▸ **Task description**: All lines in the material below that hold "computer" should be found and copied.

(Input data begins)

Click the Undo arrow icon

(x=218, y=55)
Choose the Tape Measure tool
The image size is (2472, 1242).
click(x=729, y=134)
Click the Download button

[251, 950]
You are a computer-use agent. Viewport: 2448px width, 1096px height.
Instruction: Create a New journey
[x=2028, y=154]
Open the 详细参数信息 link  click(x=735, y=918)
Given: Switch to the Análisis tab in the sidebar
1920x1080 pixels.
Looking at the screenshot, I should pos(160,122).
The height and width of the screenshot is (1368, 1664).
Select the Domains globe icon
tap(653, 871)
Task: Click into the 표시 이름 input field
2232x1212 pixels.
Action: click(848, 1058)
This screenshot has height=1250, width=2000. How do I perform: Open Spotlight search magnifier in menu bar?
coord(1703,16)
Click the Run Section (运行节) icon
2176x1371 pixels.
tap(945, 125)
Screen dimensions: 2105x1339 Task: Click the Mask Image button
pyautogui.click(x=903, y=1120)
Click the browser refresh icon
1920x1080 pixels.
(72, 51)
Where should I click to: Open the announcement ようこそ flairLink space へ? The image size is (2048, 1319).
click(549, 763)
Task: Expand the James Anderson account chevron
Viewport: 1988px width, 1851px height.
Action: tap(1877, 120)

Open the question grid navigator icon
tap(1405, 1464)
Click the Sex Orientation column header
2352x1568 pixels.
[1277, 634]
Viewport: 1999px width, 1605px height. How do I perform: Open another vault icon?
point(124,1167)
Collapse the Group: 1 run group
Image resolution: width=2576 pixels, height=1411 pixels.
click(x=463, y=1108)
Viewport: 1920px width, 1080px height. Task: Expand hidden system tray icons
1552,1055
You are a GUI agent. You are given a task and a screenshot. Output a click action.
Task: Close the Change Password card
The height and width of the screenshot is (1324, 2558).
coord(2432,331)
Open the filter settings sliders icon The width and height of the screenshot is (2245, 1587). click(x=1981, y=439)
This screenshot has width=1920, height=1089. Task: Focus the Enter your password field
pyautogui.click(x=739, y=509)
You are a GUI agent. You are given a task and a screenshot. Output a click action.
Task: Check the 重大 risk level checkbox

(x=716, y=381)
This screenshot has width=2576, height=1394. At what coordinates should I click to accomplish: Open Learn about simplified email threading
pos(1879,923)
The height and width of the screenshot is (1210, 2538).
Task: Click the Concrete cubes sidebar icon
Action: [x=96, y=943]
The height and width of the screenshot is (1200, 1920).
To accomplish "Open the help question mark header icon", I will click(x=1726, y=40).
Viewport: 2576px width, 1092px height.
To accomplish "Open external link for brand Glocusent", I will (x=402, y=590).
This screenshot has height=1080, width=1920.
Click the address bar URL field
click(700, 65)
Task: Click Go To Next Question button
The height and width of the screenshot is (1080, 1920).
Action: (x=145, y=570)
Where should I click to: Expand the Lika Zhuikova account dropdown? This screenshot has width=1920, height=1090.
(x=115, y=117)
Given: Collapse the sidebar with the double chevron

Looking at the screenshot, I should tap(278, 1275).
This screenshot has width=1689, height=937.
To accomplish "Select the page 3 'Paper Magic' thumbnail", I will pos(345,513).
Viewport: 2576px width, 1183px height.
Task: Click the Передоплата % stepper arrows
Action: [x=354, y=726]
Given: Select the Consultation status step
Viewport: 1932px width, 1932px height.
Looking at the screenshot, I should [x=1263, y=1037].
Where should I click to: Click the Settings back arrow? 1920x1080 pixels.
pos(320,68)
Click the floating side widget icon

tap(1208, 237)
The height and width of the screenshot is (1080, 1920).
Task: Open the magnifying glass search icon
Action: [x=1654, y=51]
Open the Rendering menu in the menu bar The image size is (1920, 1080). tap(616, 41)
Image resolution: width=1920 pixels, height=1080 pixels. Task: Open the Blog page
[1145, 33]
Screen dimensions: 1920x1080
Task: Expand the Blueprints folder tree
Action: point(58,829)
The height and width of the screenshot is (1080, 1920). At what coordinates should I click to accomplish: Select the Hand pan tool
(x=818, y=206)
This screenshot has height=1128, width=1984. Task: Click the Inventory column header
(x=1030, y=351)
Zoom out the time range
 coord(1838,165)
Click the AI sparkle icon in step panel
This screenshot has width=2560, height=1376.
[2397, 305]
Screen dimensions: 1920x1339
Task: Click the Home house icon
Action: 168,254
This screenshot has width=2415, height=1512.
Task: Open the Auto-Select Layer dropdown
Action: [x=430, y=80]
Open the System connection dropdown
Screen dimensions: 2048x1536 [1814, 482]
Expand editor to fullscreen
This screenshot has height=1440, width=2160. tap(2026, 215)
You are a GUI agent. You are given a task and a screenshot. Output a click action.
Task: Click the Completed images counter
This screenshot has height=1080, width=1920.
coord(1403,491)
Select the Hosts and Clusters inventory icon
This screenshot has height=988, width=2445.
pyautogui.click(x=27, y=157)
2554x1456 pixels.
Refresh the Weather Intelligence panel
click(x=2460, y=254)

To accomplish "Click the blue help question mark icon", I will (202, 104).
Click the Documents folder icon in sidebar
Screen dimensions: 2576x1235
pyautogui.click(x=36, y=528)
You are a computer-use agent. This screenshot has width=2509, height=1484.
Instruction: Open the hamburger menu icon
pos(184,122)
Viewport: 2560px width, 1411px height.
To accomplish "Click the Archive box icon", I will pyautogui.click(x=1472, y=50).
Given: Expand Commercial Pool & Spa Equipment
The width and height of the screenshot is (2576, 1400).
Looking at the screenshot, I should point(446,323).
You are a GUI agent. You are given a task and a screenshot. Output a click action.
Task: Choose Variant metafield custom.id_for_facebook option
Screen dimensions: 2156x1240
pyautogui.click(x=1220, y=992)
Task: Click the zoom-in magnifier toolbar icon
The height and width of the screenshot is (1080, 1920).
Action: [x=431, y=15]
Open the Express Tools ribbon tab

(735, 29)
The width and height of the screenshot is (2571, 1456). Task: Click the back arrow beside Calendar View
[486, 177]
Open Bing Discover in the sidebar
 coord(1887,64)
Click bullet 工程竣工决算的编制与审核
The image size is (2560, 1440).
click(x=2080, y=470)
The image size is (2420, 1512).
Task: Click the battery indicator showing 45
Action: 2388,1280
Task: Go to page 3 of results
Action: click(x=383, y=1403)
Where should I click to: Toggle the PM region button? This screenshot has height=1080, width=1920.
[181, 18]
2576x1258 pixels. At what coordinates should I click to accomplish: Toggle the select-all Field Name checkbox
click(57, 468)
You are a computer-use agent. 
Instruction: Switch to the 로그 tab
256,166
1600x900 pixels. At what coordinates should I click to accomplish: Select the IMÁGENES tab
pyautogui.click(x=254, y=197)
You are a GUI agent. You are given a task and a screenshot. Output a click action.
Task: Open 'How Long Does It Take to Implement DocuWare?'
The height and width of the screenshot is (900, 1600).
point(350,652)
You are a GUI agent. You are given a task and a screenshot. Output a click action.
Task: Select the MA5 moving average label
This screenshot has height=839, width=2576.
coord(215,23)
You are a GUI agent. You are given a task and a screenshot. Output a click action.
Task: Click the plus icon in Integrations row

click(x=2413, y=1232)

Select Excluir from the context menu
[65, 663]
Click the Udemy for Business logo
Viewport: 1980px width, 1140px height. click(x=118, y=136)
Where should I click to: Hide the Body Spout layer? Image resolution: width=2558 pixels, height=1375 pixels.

(Input data ends)

▸ **Response to this task**:
You are a computer-use agent. Viewport: 2448px width, 1096px height.
You are a computer-use agent. This screenshot has width=2509, height=1484.
You are a computer-use agent. 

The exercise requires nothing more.